両社は1990年代のアジア通貨危機以降、インドネシアの最高裁判所などで複数の訴訟を続けてきた。丸紅がインドネシアで受注して納品した砂糖プラントの建設費用を巡り、シュガーグループに支払いを求めているが、両社で主張が対立している。

訴訟の過程で信用が毀損されたなどとして、丸紅は17年にシュガーグループを提訴していた。この提訴へのシュガーグループによる反論書の提出期限が19年4月末だったが、反論書に代わってシュガーグループに属する5社が4月30日に新たに丸紅を提訴した。丸紅に信用を毀損されたなどと主張し、関連5社のそれぞれが十数億ドル規模の賠償を求めている。
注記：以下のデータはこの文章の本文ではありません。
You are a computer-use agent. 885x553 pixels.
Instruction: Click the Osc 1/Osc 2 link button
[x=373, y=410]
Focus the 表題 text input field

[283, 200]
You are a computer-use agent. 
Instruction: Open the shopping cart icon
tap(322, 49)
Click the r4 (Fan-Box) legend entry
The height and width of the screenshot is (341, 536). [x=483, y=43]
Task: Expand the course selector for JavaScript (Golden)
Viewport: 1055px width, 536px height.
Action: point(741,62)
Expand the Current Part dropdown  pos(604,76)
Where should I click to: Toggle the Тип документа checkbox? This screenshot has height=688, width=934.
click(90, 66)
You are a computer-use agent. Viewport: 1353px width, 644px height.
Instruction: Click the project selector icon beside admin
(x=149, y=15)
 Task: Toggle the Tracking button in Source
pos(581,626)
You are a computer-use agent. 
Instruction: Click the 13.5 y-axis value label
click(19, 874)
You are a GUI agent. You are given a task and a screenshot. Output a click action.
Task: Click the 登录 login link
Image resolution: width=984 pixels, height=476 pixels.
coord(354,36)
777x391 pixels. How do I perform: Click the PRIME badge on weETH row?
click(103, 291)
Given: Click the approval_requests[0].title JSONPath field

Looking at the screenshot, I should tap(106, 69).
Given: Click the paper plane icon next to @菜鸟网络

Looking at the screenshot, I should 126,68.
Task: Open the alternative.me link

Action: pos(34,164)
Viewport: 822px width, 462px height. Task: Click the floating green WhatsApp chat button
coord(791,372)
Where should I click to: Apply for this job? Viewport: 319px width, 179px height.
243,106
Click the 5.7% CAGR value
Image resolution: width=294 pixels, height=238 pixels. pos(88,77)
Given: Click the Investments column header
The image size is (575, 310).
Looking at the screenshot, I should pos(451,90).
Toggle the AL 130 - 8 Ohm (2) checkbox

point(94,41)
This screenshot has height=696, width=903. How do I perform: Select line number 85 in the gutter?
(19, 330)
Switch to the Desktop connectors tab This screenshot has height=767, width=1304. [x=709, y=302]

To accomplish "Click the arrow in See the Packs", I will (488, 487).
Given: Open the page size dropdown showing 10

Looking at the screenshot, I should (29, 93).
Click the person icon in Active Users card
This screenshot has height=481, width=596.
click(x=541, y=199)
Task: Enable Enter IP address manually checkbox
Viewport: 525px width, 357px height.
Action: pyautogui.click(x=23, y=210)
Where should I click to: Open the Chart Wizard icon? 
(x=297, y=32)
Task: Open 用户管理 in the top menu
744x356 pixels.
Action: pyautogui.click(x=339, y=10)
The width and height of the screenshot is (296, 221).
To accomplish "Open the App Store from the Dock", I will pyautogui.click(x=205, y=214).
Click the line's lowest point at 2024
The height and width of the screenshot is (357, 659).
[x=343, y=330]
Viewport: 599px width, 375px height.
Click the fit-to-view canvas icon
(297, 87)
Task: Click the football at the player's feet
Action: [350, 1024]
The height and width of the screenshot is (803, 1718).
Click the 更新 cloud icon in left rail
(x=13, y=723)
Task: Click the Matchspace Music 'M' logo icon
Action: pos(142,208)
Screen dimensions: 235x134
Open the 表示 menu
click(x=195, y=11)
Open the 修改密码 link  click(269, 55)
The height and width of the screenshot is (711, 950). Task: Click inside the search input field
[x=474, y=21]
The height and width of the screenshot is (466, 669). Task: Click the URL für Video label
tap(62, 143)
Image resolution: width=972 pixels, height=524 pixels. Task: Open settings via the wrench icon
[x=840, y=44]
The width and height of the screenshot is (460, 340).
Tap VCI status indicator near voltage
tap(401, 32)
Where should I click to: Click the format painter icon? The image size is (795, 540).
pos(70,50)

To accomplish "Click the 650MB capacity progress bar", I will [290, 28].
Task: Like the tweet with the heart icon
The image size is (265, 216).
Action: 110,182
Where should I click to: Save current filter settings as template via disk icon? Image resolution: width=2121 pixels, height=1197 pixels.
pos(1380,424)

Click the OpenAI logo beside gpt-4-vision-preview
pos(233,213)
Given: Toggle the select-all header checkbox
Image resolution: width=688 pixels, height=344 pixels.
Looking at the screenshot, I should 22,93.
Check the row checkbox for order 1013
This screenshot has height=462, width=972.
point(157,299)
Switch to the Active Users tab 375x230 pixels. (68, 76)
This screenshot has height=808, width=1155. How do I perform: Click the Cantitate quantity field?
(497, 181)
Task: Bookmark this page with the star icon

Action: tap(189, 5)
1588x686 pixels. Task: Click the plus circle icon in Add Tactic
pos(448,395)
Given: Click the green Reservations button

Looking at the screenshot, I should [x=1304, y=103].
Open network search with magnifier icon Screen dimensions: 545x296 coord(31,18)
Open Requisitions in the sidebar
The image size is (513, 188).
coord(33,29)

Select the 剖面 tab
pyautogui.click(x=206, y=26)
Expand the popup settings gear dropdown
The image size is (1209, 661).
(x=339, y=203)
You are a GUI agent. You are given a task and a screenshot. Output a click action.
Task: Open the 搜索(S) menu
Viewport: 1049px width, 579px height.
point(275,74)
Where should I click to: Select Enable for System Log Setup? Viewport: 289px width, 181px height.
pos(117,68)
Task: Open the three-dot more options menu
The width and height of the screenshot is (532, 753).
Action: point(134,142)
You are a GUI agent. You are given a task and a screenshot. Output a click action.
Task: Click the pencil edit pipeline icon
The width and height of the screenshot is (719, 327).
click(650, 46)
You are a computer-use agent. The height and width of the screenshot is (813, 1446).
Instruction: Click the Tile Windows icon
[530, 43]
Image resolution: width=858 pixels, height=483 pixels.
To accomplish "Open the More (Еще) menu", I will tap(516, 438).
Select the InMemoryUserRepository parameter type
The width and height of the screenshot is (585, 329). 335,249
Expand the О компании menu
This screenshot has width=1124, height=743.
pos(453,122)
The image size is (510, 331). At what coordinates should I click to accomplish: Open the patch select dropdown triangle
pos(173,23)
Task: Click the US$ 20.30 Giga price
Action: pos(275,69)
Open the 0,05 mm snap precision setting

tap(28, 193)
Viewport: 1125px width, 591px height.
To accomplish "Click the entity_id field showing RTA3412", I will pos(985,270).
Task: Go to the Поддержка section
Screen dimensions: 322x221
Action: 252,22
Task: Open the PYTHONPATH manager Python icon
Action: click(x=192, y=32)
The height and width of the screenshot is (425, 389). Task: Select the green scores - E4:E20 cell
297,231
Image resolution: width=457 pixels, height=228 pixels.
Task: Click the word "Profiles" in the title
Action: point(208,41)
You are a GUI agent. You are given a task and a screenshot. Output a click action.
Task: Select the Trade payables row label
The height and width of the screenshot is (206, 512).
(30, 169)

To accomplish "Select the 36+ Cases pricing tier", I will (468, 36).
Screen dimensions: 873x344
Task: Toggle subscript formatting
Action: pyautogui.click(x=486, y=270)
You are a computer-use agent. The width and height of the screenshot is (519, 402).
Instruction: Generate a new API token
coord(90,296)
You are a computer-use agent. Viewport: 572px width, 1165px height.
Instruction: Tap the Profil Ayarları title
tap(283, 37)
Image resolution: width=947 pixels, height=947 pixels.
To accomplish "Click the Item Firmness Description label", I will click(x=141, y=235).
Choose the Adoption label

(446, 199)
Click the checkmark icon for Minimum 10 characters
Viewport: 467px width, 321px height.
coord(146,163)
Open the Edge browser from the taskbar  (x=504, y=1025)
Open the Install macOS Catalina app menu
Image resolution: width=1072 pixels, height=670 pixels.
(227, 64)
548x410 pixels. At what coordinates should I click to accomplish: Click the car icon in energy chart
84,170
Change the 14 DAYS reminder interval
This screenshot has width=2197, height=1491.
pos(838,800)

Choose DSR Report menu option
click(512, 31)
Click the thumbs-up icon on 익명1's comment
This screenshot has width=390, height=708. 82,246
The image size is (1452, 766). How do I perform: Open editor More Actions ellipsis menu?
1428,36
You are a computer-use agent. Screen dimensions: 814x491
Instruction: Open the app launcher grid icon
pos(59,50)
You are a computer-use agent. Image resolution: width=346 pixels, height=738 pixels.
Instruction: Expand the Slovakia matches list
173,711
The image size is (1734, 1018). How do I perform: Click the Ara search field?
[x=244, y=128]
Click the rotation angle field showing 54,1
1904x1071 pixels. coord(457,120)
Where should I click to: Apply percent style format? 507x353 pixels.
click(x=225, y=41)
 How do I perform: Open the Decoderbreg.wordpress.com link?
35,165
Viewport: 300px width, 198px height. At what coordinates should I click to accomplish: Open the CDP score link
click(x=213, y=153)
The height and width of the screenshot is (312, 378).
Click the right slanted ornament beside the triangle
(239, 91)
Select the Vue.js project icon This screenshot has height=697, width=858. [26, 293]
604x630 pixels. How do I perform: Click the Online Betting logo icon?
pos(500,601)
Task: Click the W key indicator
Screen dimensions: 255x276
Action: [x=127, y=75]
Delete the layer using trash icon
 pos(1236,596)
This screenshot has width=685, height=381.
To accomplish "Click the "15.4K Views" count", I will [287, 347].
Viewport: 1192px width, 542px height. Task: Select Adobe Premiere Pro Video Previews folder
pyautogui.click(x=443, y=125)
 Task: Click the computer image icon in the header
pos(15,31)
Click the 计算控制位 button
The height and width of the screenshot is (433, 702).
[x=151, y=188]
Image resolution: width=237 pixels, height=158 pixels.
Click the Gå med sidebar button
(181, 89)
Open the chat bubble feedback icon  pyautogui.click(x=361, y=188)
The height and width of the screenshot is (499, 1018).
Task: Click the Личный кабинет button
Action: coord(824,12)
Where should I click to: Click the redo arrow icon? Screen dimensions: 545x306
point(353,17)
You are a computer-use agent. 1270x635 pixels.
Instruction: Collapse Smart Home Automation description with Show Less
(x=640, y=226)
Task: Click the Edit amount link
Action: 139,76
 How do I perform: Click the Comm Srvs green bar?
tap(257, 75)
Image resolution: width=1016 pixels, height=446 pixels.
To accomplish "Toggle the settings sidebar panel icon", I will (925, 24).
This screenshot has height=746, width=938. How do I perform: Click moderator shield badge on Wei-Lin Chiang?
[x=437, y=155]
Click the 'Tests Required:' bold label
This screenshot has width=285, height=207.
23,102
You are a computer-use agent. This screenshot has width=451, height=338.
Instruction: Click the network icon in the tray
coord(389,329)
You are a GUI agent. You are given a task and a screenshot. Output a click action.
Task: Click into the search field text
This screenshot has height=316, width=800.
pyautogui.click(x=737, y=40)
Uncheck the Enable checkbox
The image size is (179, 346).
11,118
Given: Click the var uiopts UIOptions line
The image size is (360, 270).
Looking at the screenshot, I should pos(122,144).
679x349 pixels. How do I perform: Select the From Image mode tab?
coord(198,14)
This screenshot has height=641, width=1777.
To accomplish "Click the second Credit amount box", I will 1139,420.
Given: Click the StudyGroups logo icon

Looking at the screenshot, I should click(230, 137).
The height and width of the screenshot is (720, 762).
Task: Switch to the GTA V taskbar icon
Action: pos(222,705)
丸紅は「シュガーグループの請求内容が棄却されるよう、粛々と対応する」とコメントした。今後の訴訟のスケジュールは未定という。

これまでの両社の裁判では、11年にインドネシアの最高裁が丸紅の債権を認めて丸紅の勝訴が確定。だが、同年にシュガーグループが複数の地方裁判所で訴訟を起こし、17年の最高裁で丸紅が敗訴、2億5千万ドル(約280億円)の支払いを命じられていた。ただ、丸紅はこの判決に対しても再審理を求めている。